If the employer or carrier disputes the reconsideration made by SFG, it may file an RFA–2 within 30 days of the date marked on the reconsideration form. The SFG response must be attached to the RFA–2. For now, until the Board modifies Form RFA-2, employers and carriers are instructed to use the box marked “other” and state that the purpose of the request is “Desk review of SFG Decision Form C-251.6R”). Clearly, the Board is trying to avoid hearings before a WCLJ for consideration of these review requests.
Subject No. 046-1063 also details a new procedure for formalizing the establishment of §15(8) liability in cases where a §15(8) claim is pending but has not yet been found to apply. We suspect that there are not many cases left in the system where this new procedure will be applicable, given the closure of the §15(8) fund to new claims nearly 10 years ago. Nevertheless, in such cases, the Board requires the requesting carrier to email a document of no greater than one page specifying eCase Document ID numbers for all documents in the Board eCase file submitted prior to 7/1/2010 that support the carrier’s request for §15(8) relief, along with a “no more than one sentence description” of how each document cited from the electronic Case folder meets each essential element of §15(8) relief (e.g., “Timely Submitted Form C-250”; “M&S Statement”; etc.).
Upon receipt of the document, the SFG will either advise the payor of its voluntary acceptance of §15(8) liability or request a hearing.
Board Virtual Hearings Live in Multiple Districts; Major Changes for Parties Requesting Hearing Record
The rollout process for the Board’s new virtual hearing system continues. Virtual hearings are live in the Capital, Binghamton, Brooklyn, Syracuse, and Rochester Districts of the Board as of mid-April, and will come to the Buffalo District on 6/13/18. The virtual hearing system has had its share of growing pains. We expect future tweaks and improvements as the rollout continues.

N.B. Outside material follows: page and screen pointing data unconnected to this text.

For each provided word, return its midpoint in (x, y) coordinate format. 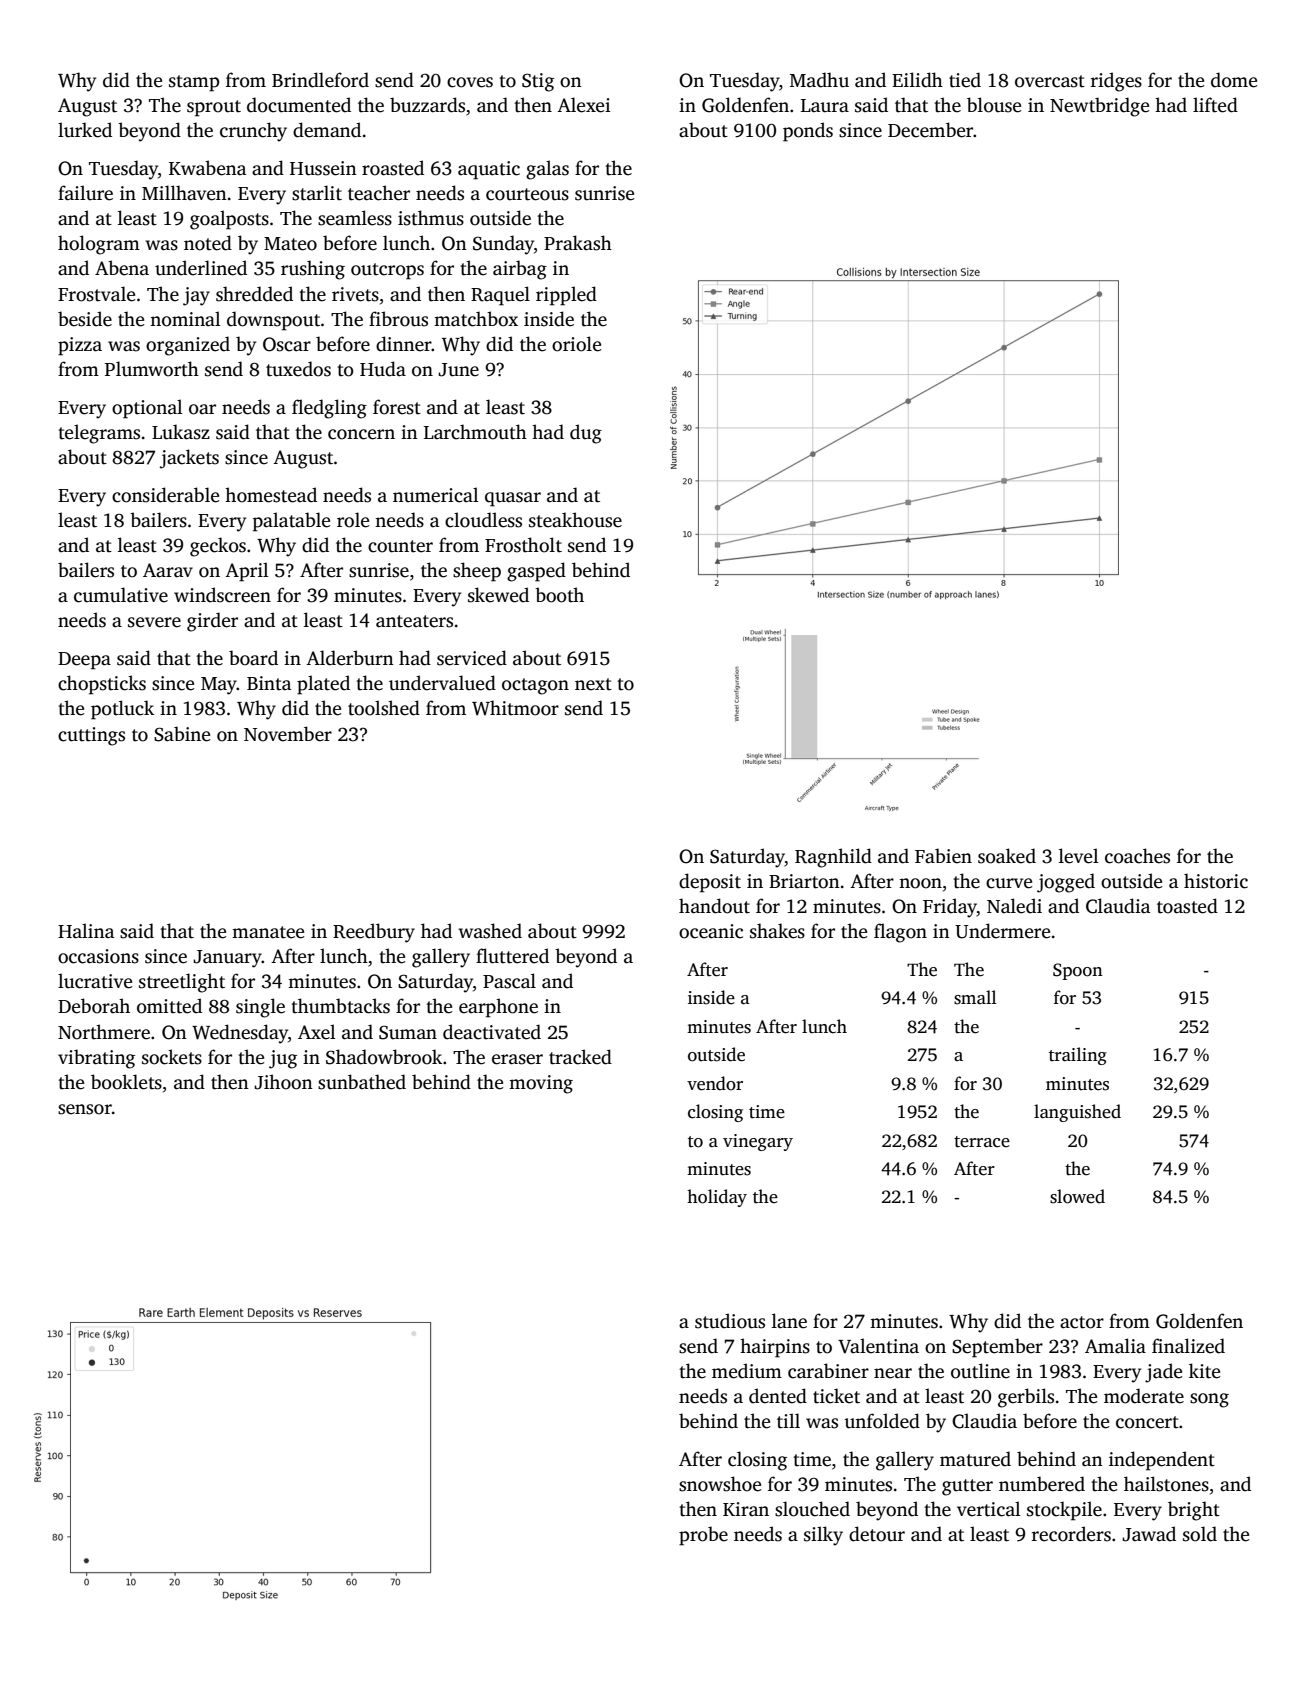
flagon (900, 933)
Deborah (94, 1006)
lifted (1215, 105)
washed (490, 931)
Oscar (287, 344)
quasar (513, 499)
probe (703, 1536)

As our attorneys and clients become accustomed to this new hearing process, we offer the following tips:
- Hearing transcripts can no longer be requested or obtained directly from Board employed court reporters because virtual hearings are audio recorded without a live reporter. In appropriate cases our office will arrange to have the recordings transcribed by an outside reporter for use in preparing legal briefs or ongoing litigation. These transcripts will not be official hearing records, but are useful nonetheless in cases involving testimony or complicated legal issues for, among other things, preparation of Memoranda of Law requested by WCLJs and cross-examination of witnesses at later trial hearings.
- The virtual hearing process makes “picking up” a hearing without notice from the carrier/employer difficult because our attorneys no longer have access to the Board’s master list of hearings on calendar for a given day. As such, extra care must be taken to ensure our office receives timely notice of any hearings that clients wish for us to handle.